Frictional Unemployment Frictional unemployment arises when a person is in-between jobs. After a person leaves a company, it naturally takes time to find another job, making this type of unemployment short-lived. It is also the least problematic from an economic standpoint. Arizona, for example, has faced rising frictional unemployment in May of 2016, due to the fact that unemployment has been historically low for the state. Arizona citizens feel confident leaving their jobs with no safety net in search of better employment.

Cyclical Unemployment Cyclical unemployment comes around due to the business cycle itself. Cyclical unemployment rises during recessionary periods and declines during periods of economic growth. For example, the number of weekly jobless claims in the United States has slowed in the month of June, as oil prices begin to rise and the economy starts to stabilize, adding jobs to the market.

Structural Unemployment Structural unemployment comes about through technological advances, when people lose their jobs because their skills are outdated. Illinois, for example, after seeing increased unemployment rates in

May of 2016, seeks to implement "structural reforms" that will give people new skills and therefore more job opportunities.

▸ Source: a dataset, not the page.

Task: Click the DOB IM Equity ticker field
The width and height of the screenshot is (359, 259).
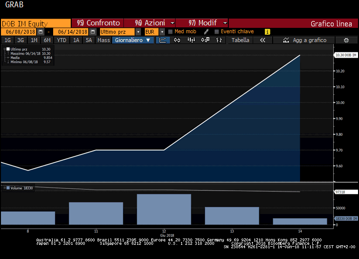Action: coord(35,23)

Differences in Theories of Unemployment Many variations of the unemployment rate exist with different definitions concerning who is an "unemployed person" and who is in the "labor force." For example, the U.S. Bureau of Labor Statistics' commonly cites the "U-3" unemployment rate as the official unemployment rate, but this definition of unemployment does not include unemployed workers who have become discouraged by a tough labor market and are no longer looking for work. Additionally, various schools of economic thought differ on the cause of unemployment. Keynesian economics, for example, proposes that there is a "natural rate" of unemployment even under the best economic conditions. Neoclassical economics, on the other hand, postulates that the labor market is efficient if left alone but that various interventions, such a minimum wage laws and unionization, put supply and demand out of balance.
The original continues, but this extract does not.